Perhaps you can implicate the victim's doctor in your story in addition to an agent that might cause symptomatic anemia.
posted by drpynchon at 5:20 PM on October 25, 2006

I vaguely remember a Law and Order episode in which a mother fed her daughter mercury in order to convince people she had cancer.
posted by scottreynen at 6:25 PM on October 25, 2006

Sorry, that's bogus. First, metallic mercury even when ingested mostly just passes right through.

Second, the symptoms of mercury poisoning don't bear any resemblance to cancer.
posted by Steven C. Den Beste at 8:00 PM on October 25, 2006

I don't suppose it would be a very compelling story if the murderer just convinced the character to take up smoking?
posted by Civil_Disobedient at 9:39 PM on October 25, 2006

Response by poster: Thanks. I was thinking of a plot along the lines of concurrently the victim is ill (cancer, something) and doesn't tell the poisoner that they have an illness. So the posioner thinks they're doing an awesome job because there's no questioning going on.... and so on. Really, it's all about the human dynamics but I thought having something substantial and *real* rather than 'white powder' would help it...
posted by teststrip at 10:18 PM on October 25, 2006

I don't know if this will help, Testrip, but...

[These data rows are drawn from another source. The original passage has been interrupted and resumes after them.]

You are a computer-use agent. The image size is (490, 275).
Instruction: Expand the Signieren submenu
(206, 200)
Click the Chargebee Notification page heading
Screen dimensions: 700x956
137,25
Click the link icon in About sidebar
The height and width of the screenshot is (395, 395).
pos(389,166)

What if the poison just gives the character cancer, for real? A fast aggressive cancer would kill someone pretty quickly.

The two methods I would research, if applicable to your story would be;

1. Radioactive poisons - if attainable within your story and possible for your antagonist - things like radioactive waste in the groundwater of a character with a well. Or you could have a character that could have been realistically accidently exposed to a radioactive source that would not readily lead back to the killer...stuff like that.

2. Viral Cancers - although rare, they do exist, like human paploma virus amongst others, and some of them cause very aggressive virulent cancers!